# NeurIPS : notebook by pragnyanramtha

In [None]:
# ===================================================================
# 1.1: Project Setup and Dependencies
# File: setup.py
# ===================================================================
import os
import logging
import torch
import warnings

def setup_project_environment():
    """
    Creates directories, installs packages, and configures logging.
    """
    # --- Directory Creation ---
    print("Creating project directories...")
    directories = ['data', 'notebooks', 'src/data_processing', 'src/models', 
                   'src/evaluation', 'src/utils', 'results/models', 'results/submissions']
    for directory in directories:
        os.makedirs(directory, exist_ok=True)
    
    # --- Package Installation ---
    # In a real environment, you would run this in your terminal.
    # We will list the command here for completeness.
    print("\n---")
    print("Run the following command in your terminal to install dependencies:")
    pip_install_command = ("pip install pandas numpy scikit-learn xgboost catboost lightgbm "
                           "tabpfn torch torchvision torchaudio matplotlib seaborn pyarrow fastparquet")
    print(f"$ {pip_install_command}")
    print("---\n")

    # --- CUDA Configuration ---
    print("Checking for CUDA support...")
    is_cuda_available = torch.cuda.is_available()
    print(f"CUDA Available: {is_cuda_available}")
    if not is_cuda_available:
        print("WARNING: CUDA not found.

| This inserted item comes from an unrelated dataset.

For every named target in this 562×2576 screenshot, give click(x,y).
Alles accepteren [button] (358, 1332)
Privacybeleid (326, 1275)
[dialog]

Training will be on CPU.")
    
    # --- Logging and Warnings Configuration ---
    print("Configuring logging...")
    logging.basicConfig(level=logging.INFO, 
                        format='%(asctime)s - %(levelname)s - %(message)s',
                        filename='project_log.log',
                        filemode='w')
    
    # Suppress common warnings for cleaner output
    warnings.filterwarnings('ignore', category=FutureWarning)
    
    print("\nProject setup complete.")
    logging.info("Project environment set up successfully.")

# Execute the setup
setup_project_environment()

## Core Data Loading and Preprocessing

This section contains the functions responsible for interacting with the raw data. We begin by creating a robust data loader that handles the large parquet files, performs the critical ADC conversion to restore the data's dynamic range, and includes error handling. We then implement functions to apply the various calibration frames, such as dark subtraction and flat-field correction, to clean the instrumental signatures from the signal.

In [None]:
# ===================================================================
# 2.1 & 2.2: Data Loading and Calibration
# File: src/data_processing/loader.py
# ===================================================================
import pandas as pd
import numpy as np
from pathlib import Path

# --- 2.1: Data Loading Utilities ---

def load_adc_info(data_path):
    """Loads ADC conversion parameters."""
    return pd.read_csv(Path(data_path) / 'adc_info.csv').iloc[0]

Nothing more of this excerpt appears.